Exploration of a Melanoma Detection and Segmentation Model on Mobile Devices for Accessible Point-Of-Care Diagnostics
Welcome to the small-models
repository where I am working on the Exploration of a Melanoma Detection and Segmentation Model on Mobile Devices for Accessible Point-Of-Care Diagnostics! This repository contains resources and code related to the detection and classification of melanoma skin cancer using deep learning and computer vision techniques.
The primary objective of this project is to develop robust methods for automated detection and classification of melanoma skin cancer lesions from dermatoscopic images.
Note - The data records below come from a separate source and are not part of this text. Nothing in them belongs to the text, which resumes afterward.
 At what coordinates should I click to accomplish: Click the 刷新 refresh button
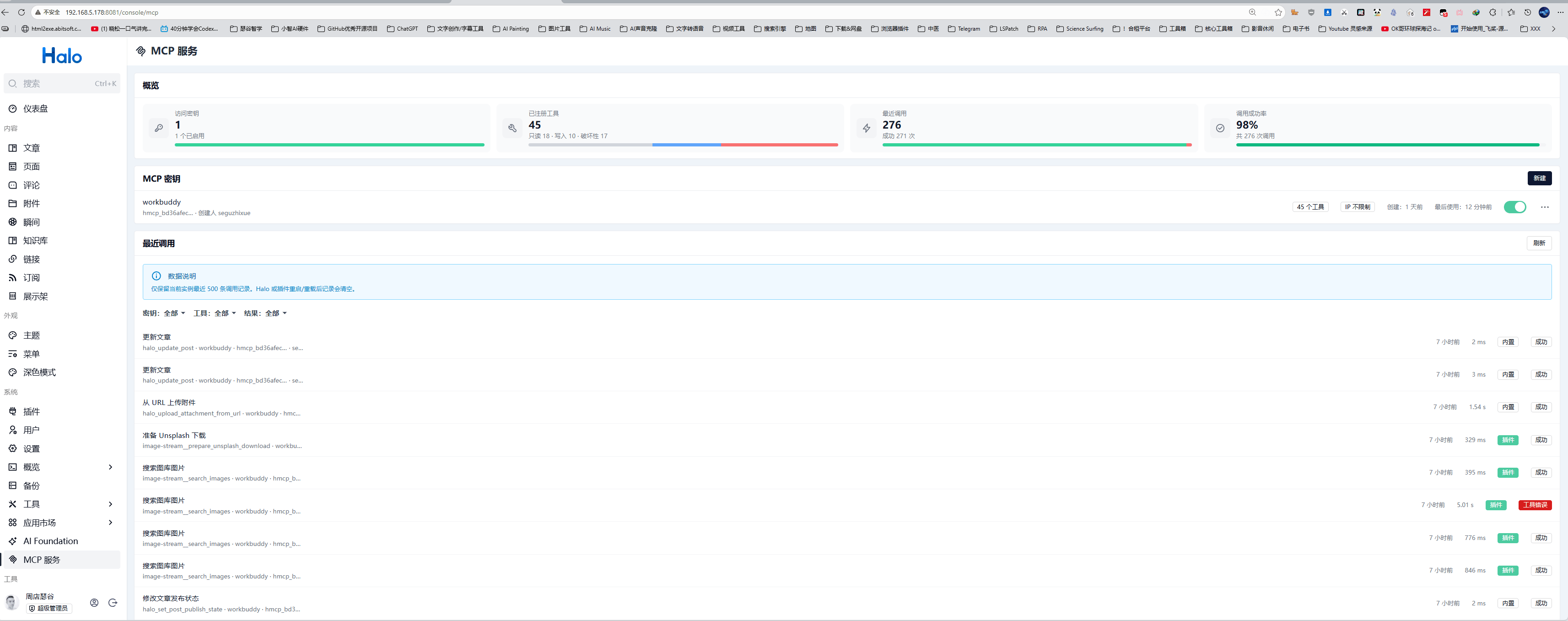point(1539,243)
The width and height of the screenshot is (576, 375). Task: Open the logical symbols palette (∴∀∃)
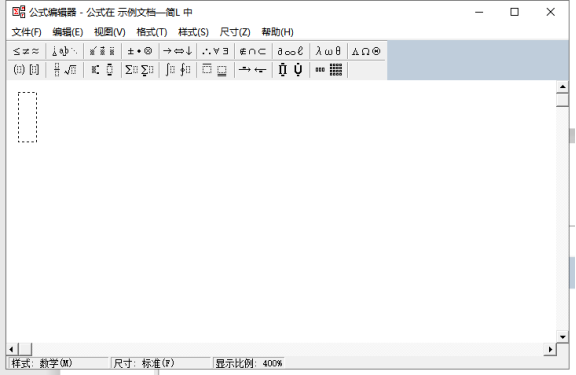[x=215, y=51]
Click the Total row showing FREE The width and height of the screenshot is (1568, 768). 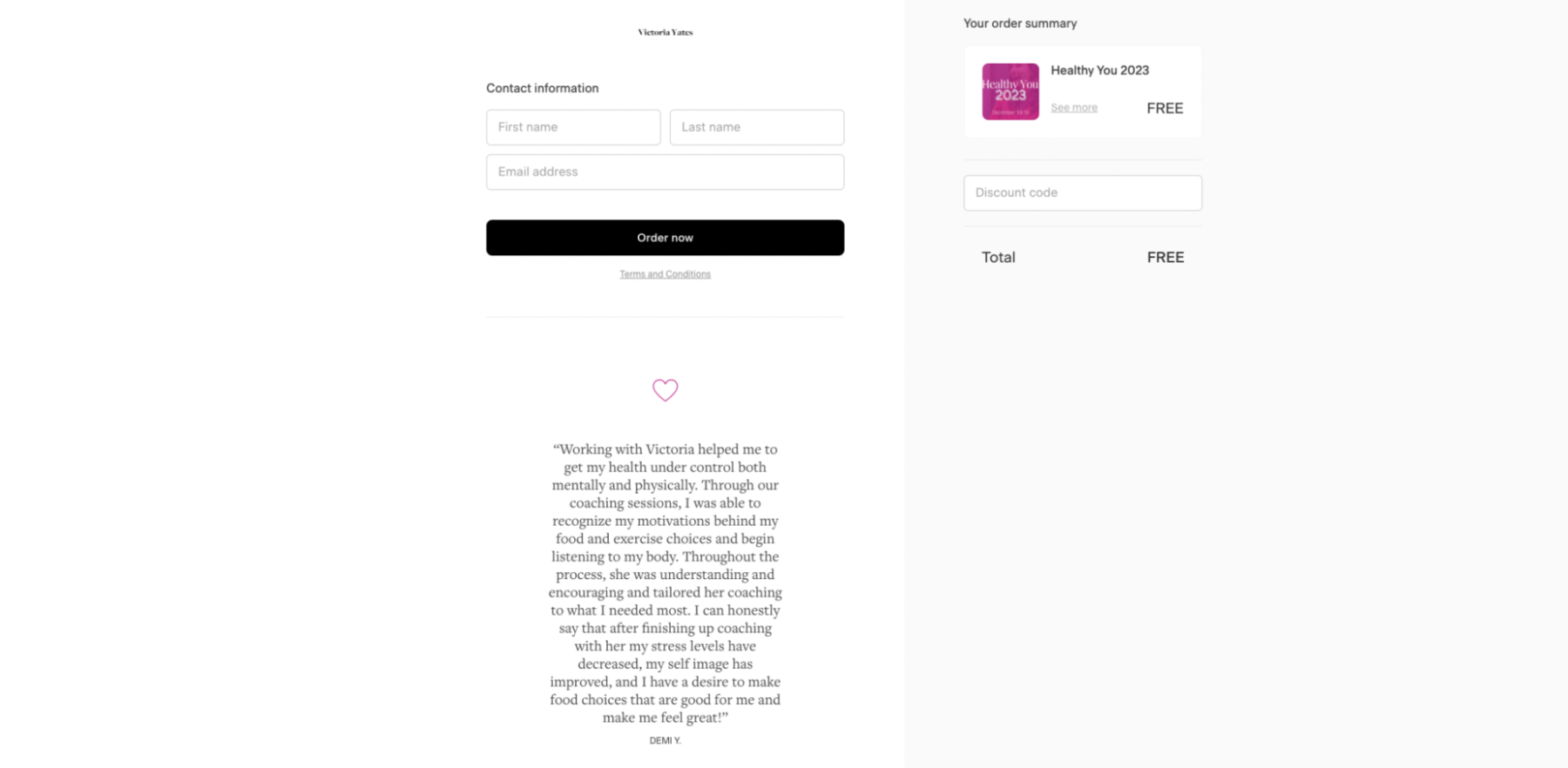pyautogui.click(x=1082, y=257)
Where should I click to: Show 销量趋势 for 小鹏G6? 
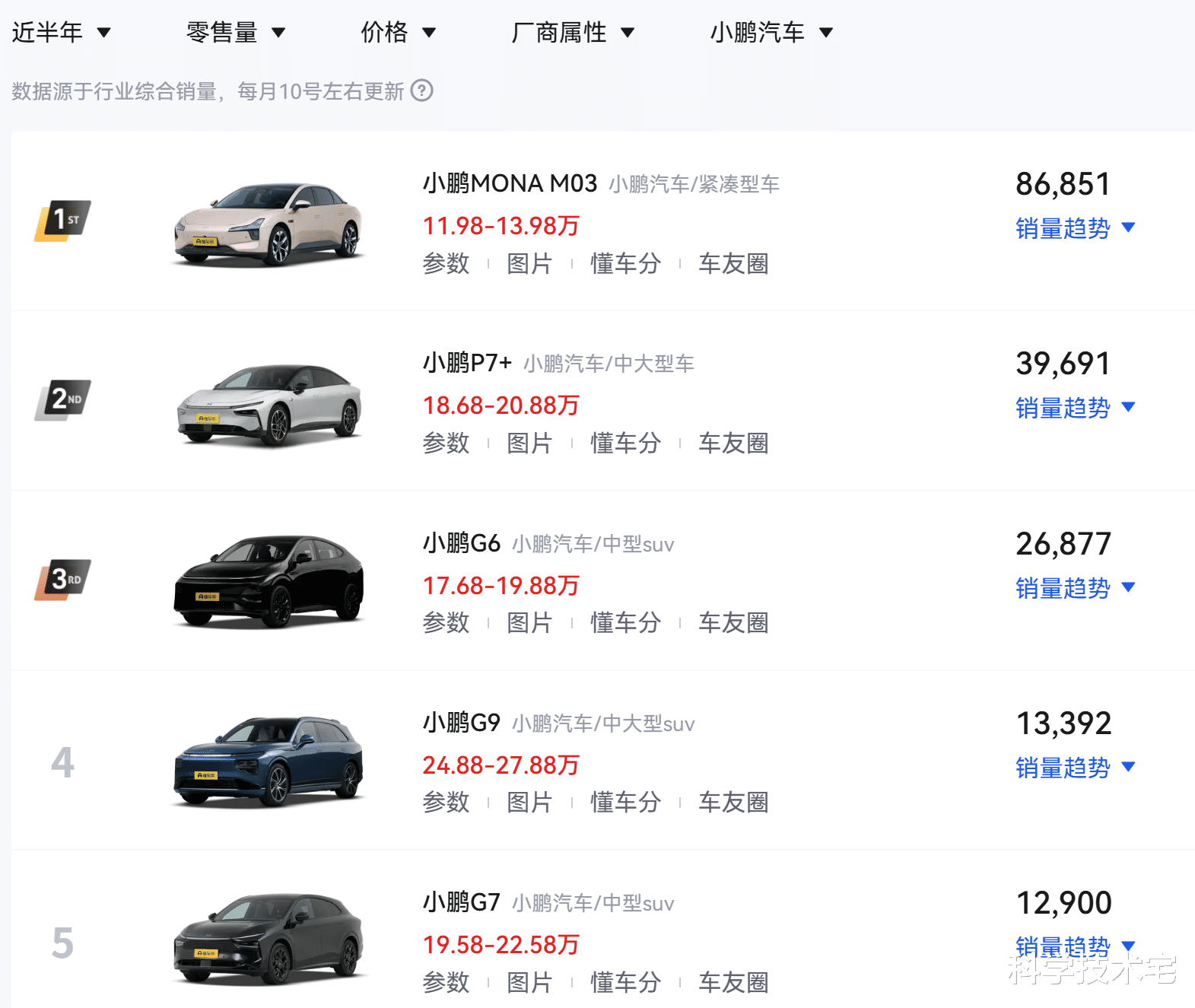click(1074, 588)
Additionally, we aim to optimize models considering energy consumption and memory limitations for deployment on Edge Devices or Commercial Mobile Devices, thus enhancing early diagnosis and improving treatment outcomes.
The Kaggle Melanoma Skin Cancer Dataset consists of 10,000 dermatoscopic images annotated with benign and malignant labels. This dataset is essential for developing deep learning models to accurately classify melanoma. It includes:
- Training Images: 9,600
- Evaluation Images: 1,000
- Features: Image paths, class types, and target labels stored in a structured format (e.g., CSV, Pandas DataFrame).
- Image Processing: Techniques include resizing, normalization, and augmentation to enhance model generalization.
- Exploratory Data Analysis (EDA): Descriptive statistics and visualization of skin lesion characteristics to gain insights into the dataset.
- Convolutional Neural Networks (CNNs): Architectures designed for image classification and segmentation tasks.
- Fully Convolutional Networks (FCNs): Used for semantic segmentation of skin lesions to delineate boundaries and aid in diagnosis.
- Training Metrics: Evaluation of model performance using loss functions and optimizer settings.
- Testing Metrics: Assessment of model accuracy, precision, recall, F1 score, and area under the ROC curve (AUC) with validation and test datasets.
- Feature Maps: Visualization of feature extraction methods (e.g., adaptive thresholding, edge detection, contour detection) applied to sample images.
- Confusion Matrices: Representation of model classification results and error analysis.
- Integration of Additional Data: Incorporation of larger and diverse datasets (e.g., Skin Cancer MNIST: HAM10000) to enhance model robustness.
- Data Compression: Study of quantization, pruning, and knowledge distillation techniques using libraries such as TensorRT, PyTorch Mobile, and Apache TVM.
- Advanced Techniques: Exploration of ensemble methods, transfer learning, and knowledge representation for improved diagnostic accuracy.
- iOS App Development: Development of a user-friendly iOS application using Swift and CoreML for real-time image classification and segmentation.
- Code: Implementation scripts and notebooks for data preprocessing, model training, and evaluation.
- Documentation: Detailed explanations, tutorials, and guides to replicate experiments and understand methodologies.
This repository serves as a comprehensive resource for researchers and practitioners interested in leveraging machine learning for melanoma skin cancer detection. Contributions, issues, and collaborations are welcome to further advance the field and promote accessible healthcare solutions.